Using smack with apache servlets for many concurrent chats

Padraig_Meaney · January 13, 2014, 12:21pm

Hi All,

I’m using smack 3.3.1 to create connections from a servlet in apache to an ejabberd server on the same box. Essentially, someone makes a webcall to my servlet which, in the background, creates a user and starts a room-based chat for them on an ejabberd server. They can then make various webcalls to send and receive messages to the other ‘business’ users, eventually terminating the conversation, which closes the chat-room and deletes the associated users. I don’t want to give users direct access to the XMPP server via smack as there is some business logic around creating accounts and sending/receiving messages that I need to enforce. Therefore, and unfortunately, because all of the users and all of the XMPP connections exist on the same machine, my JVM memory and thread count grows very large very quickly. Since we have a high throughput of short-time users (2,000) with their associated chat-rooms (and therefore, 6,000 or so smack threads are spawned), the upshot of it is that the apache process falls over after a few hours of use. Are there any config changes I can make to smack to improve memory or thread usage for my scenario, or is my only option to tweak the JVM hosting the process, and or throw more RAM into the machine hosting my setup?
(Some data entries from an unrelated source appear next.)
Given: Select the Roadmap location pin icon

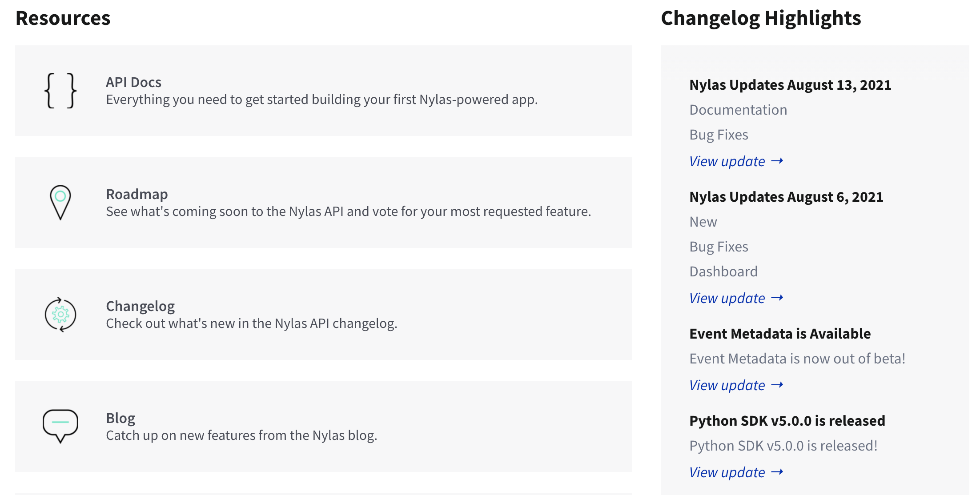Looking at the screenshot, I should coord(60,203).
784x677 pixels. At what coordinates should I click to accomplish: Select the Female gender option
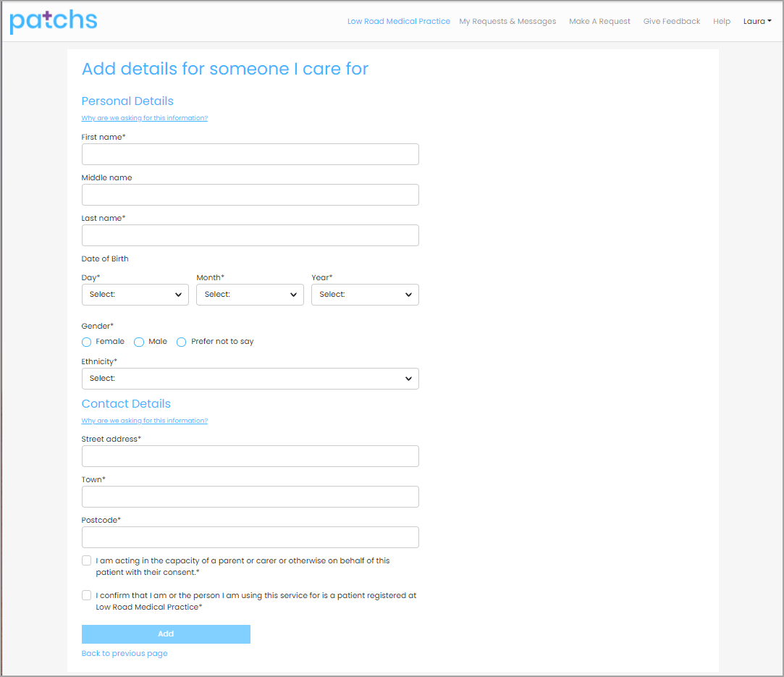pos(86,341)
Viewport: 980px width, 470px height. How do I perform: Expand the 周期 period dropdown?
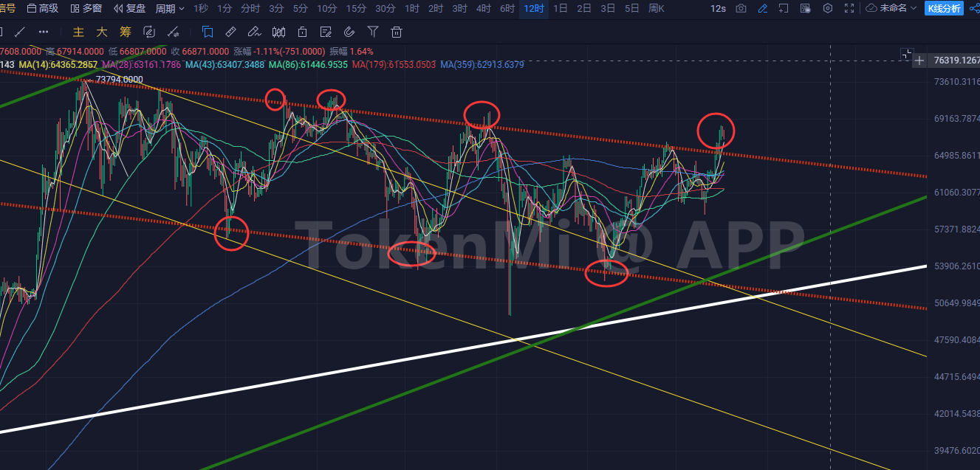pyautogui.click(x=170, y=9)
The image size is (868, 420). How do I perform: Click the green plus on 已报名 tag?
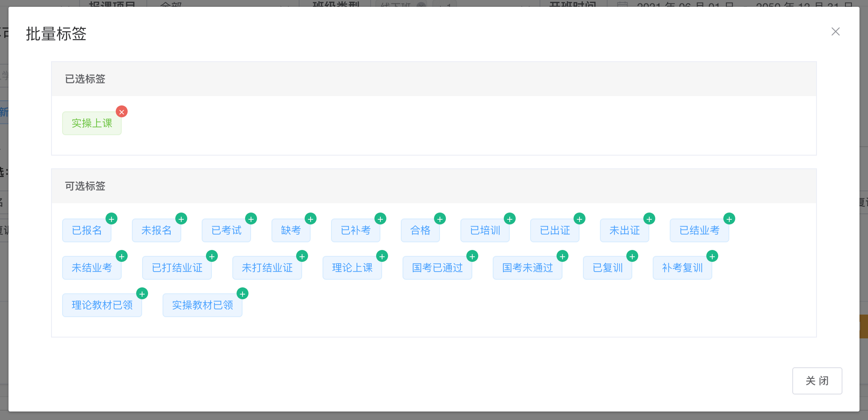pos(111,219)
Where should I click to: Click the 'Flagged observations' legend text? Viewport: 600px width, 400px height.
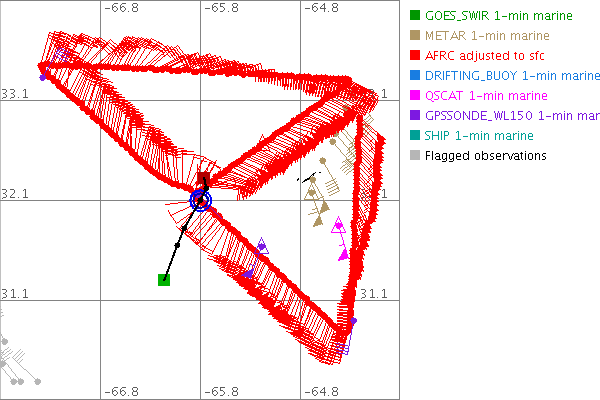[485, 156]
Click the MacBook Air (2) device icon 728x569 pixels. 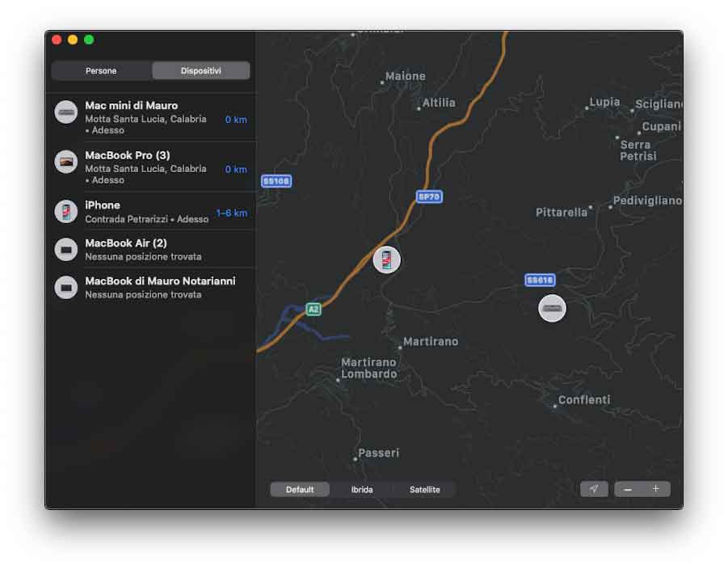tap(66, 250)
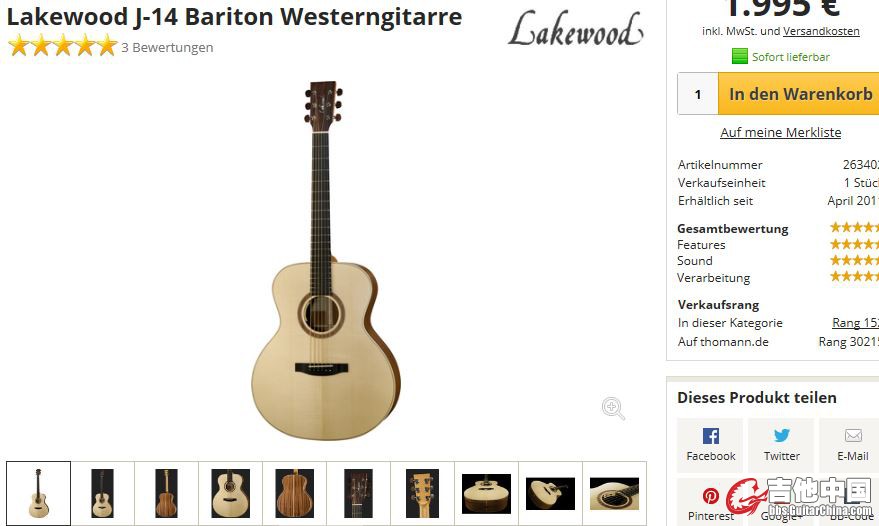
Task: Select the fourth thumbnail of guitar body front
Action: pyautogui.click(x=230, y=493)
Any help/suggestions here would be very helpful!

Robin_Collier · January 13, 2014, 6:20pm

Unfortunately, you cannot configure the thread usage of Smack at this time. It currently creates 3 threads per connection, which obviously isn`t ideal in scenarios like your own.

Padraig_Meaney · January 14, 2014, 9:54am

Thanks rcollier, unfortunately this is what I suspected. I’ve attached a screenshot of the heapdump from jvisualvm just before the tomcat server falls over, it seems that there are a substantial amount of reentrant locks and concurrent hash map segments/entries, is there anything unusual about this, or is there anything I can do to minimise it?

Padraig_Meaney · January 15, 2014, 9:51am

As well as that, Exception messages appearing in log, even though packets do not appear to be getting lost:

stream:error (text)

   at org.jivesoftware.smack.PacketReader.parsePackets(PacketReader.java:251)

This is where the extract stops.